On an episode of Keeping Up With the Kardashians, the family decided it was time to have their boxer, Rocky Kardashian, neutered. His raging hormones were causing trouble around the neighborhood. Like a growing number of people, the family decided to have Rocky’s real testicles replaced with silicone implants called “Neuticles,” so that Rocky could maintain his macho appearance and self-esteem after the surgery. According to Neuticles website, over 250,000 pets have been neutered with Neuticles in all 50 states and 49 countries.

“Neuticles allows your pet to retain his natural look, self-esteem and aids in the trauma associated with altering.”

Neuticles are available in a range of sizes, from extra small to XXL (which you choose based on the size and weight of your dog, not your ego). You can choose from NeuticlesORIGINAL®, which are made from polyprophylene and feel “rigid,” or NeuticlesNATURAL®, which are made from silicone and feel soft and squishy, like the real thing. Pricing for dog testicles runs from about $114 to $449 (for a pair—you can buy singly, as well). Neuticles are now also available for cats, horses, and bulls. The Neuticles website claims that neuticles have also been used in monkeys, water buffalo, and even small critters like prairie dogs and rats.

The website claims that one of the most important reasons to consider neuticalizing (?) your dog or cat is to retain the animal’s self-esteem.
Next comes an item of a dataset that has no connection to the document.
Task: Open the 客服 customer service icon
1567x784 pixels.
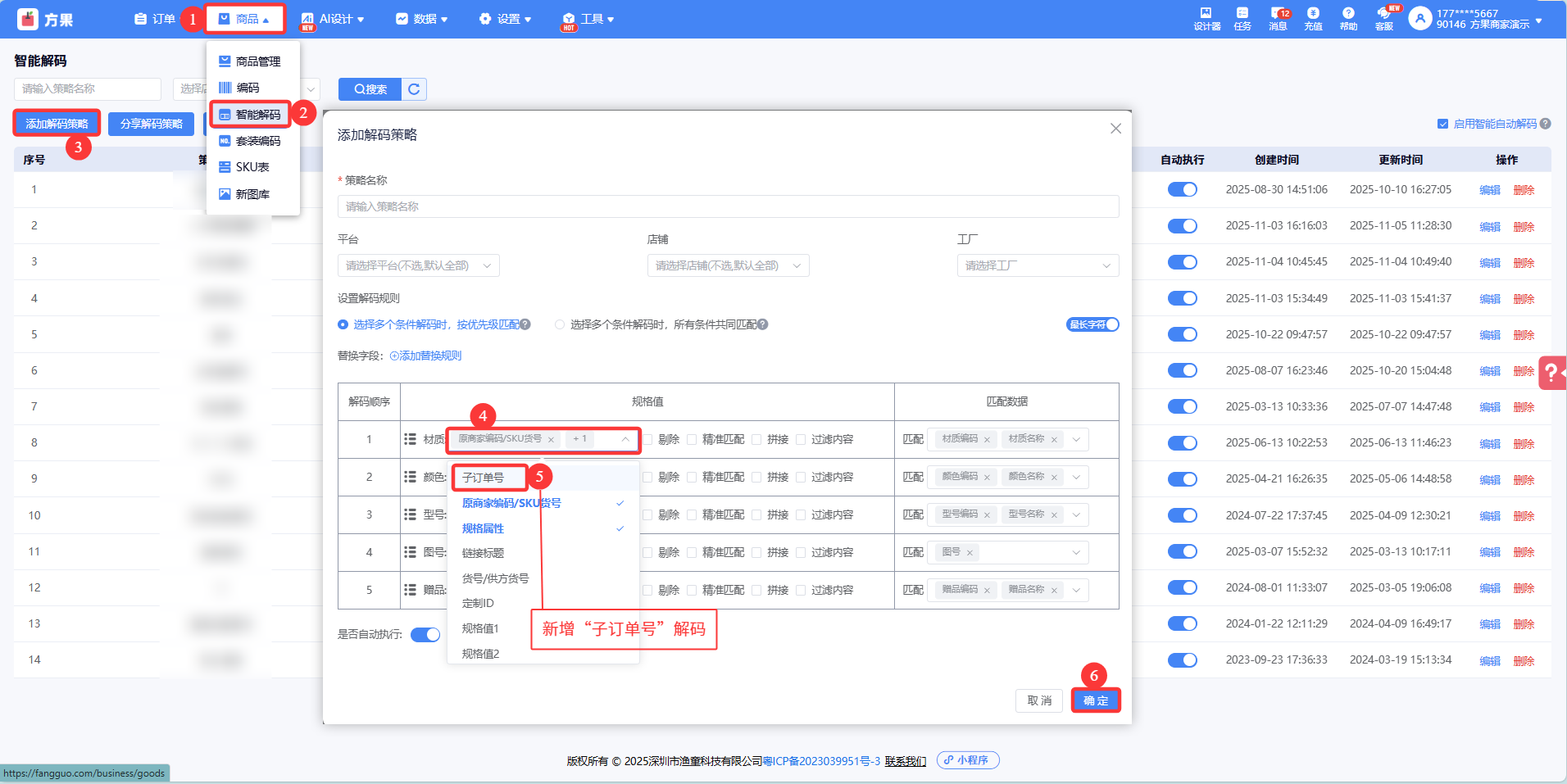Action: point(1384,18)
Do male dogs really run around the dog park comparing the size of their testicles? Does having nothing “down there” except loose skin really harm a dog’s self-esteem? Pu-lease.

What about the so-called trauma associated with altering? Certainly the neutering procedure can be traumatic for animals—although it is a relatively minor surgery, it is surgery nonetheless, and requires anesthesia and a day spent at the veterinary office. But the Neuticles ad seems to suggest that the trauma has to do with the disappearance of the testicles. If it is, indeed, true that male dogs love to lick their balls (and many of them seem to rather enjoy this pastime), then maybe losing said appendages would be traumatic, or at least a little sad. But I’m not convinced. I’ve known plenty of neutered male dogs who still seemed to enjoy a vigorous “cleaning” of that area. But I could be wrong. Here is what the Neuticles folks say:

 My vet said my dog won’t know that he's missing anything. Is that true?
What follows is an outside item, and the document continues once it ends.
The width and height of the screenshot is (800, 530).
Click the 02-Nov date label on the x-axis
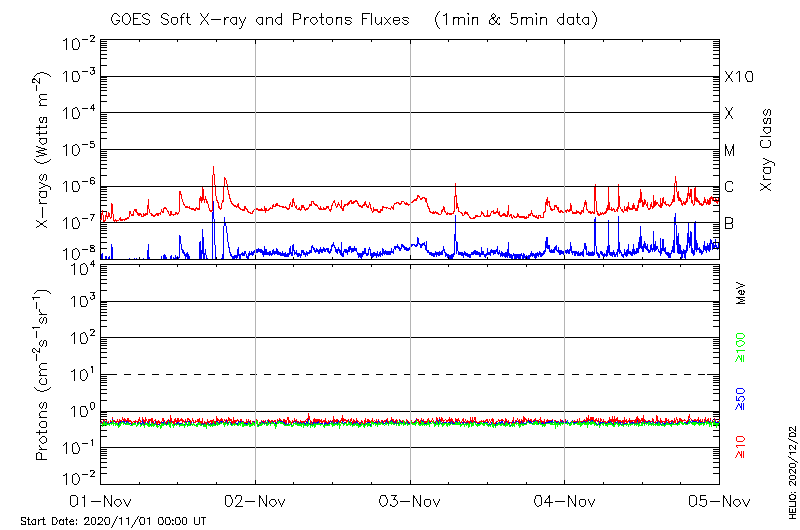click(x=255, y=501)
People know their beloved pet. Their pet can tell them when they are hungry, want to play, don't feel well, hide when approaching the vet's office or will get excited when driving by or going to the park- why wouldn't the pet know a familiar body part is missing? Would he know if his foot was cut off? Of course he would- its only common sense.

Maybe there is an important ethical concern here: we routinely take away from our companion animals one of the most basic aspects of their existence as animals: sexual union and reproduction and rearing of offspring. Although I have bought into the animal welfare dogma that neutering our animals is the only way to reduce the killing of unwanted animals and have obediently neutered my dogs and cat, I never do so without feeling sorry, and like I have stolen from them something important.
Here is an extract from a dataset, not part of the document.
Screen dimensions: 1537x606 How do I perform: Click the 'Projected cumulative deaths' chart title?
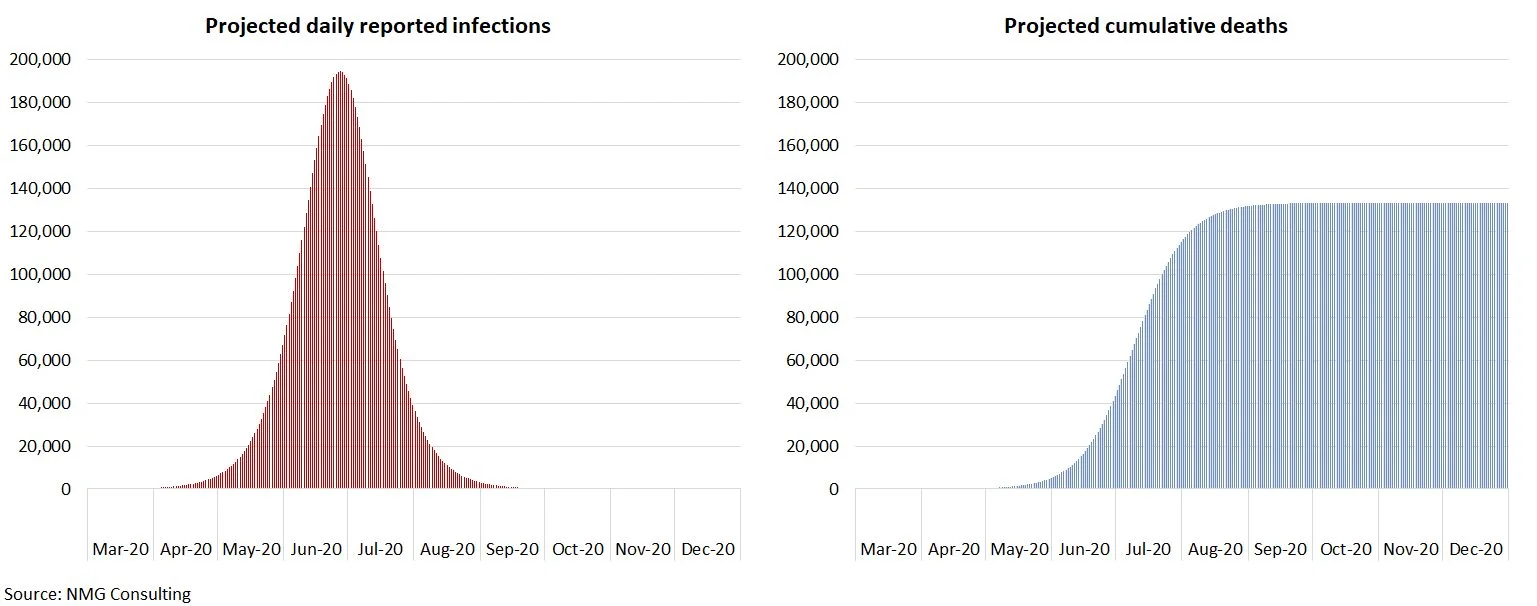click(x=1146, y=26)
I suspect that the endorsement of Neuticles by certain humane organizations, including the ASPCA, boils down to the fact that some people who might otherwise refuse to neuter their male pets might be more willing, if the animal can retain its natural, macho appearance. And maybe this is a good enough reason to give a thumbs up to fake testicles.

You can check out the Neuticles website, and if you are interested, you can buy a Neuticles T-shirt, tank, or even earrings. (The earrings are, in fact, shaped exactly like little tiny testicles. Gotta have some!